Please find every line below that includes "legend" and report how many there are. Nothing else is needed.

------------

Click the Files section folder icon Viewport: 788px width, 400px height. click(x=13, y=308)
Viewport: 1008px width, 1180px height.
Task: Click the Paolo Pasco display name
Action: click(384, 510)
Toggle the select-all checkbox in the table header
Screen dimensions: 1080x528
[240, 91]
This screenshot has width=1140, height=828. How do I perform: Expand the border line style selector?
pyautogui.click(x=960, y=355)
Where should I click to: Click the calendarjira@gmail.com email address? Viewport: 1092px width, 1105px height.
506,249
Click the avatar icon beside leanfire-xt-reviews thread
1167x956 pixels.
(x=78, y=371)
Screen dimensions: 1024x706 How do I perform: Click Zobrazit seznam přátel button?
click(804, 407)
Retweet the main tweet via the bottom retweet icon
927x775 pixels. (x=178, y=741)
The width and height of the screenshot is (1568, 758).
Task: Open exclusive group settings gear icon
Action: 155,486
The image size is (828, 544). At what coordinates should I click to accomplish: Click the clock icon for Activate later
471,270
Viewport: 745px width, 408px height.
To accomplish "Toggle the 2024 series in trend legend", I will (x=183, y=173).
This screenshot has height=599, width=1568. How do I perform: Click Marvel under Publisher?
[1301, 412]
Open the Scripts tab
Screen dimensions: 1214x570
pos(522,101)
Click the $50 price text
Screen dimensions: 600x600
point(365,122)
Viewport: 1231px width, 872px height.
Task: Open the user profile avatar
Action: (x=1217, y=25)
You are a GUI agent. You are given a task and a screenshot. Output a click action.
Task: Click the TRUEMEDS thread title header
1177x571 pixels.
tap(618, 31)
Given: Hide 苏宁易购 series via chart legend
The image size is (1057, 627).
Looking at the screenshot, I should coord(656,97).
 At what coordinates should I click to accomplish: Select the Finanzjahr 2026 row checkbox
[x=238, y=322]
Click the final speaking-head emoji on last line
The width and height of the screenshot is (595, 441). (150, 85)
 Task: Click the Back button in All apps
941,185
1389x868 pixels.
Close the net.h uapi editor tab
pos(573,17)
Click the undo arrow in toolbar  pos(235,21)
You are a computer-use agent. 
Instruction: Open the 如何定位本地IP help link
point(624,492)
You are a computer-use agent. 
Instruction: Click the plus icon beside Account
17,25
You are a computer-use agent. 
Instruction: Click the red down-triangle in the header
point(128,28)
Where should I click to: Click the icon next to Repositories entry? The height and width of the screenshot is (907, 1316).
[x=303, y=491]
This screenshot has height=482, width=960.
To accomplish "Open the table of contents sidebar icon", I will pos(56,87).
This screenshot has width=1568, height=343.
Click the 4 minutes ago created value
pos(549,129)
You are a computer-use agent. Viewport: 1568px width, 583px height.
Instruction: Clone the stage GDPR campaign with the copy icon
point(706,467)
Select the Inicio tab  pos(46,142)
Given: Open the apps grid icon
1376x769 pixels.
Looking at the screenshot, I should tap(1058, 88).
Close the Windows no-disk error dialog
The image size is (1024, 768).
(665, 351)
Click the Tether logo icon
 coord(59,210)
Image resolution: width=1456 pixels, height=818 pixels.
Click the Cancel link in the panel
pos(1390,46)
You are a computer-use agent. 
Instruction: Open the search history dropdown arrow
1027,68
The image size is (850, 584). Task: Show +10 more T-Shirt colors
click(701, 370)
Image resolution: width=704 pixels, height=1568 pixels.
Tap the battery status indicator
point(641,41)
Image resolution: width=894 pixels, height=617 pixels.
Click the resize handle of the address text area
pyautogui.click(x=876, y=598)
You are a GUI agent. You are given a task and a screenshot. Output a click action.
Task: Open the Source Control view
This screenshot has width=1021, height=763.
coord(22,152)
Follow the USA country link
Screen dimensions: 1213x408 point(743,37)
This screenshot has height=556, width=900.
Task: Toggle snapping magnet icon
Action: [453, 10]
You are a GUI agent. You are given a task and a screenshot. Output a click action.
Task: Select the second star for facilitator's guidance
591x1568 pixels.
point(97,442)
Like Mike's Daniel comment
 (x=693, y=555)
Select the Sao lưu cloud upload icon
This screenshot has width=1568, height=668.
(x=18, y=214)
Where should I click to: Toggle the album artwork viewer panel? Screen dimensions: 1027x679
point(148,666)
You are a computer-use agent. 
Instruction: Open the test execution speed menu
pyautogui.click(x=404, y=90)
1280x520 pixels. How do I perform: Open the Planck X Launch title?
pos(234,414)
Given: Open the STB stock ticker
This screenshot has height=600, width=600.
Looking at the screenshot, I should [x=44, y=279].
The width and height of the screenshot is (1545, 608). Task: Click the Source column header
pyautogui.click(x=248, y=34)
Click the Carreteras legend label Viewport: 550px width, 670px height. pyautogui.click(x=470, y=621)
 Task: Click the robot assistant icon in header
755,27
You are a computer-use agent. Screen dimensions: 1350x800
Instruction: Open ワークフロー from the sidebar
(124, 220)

------------

→ **Solution for this problem**: 3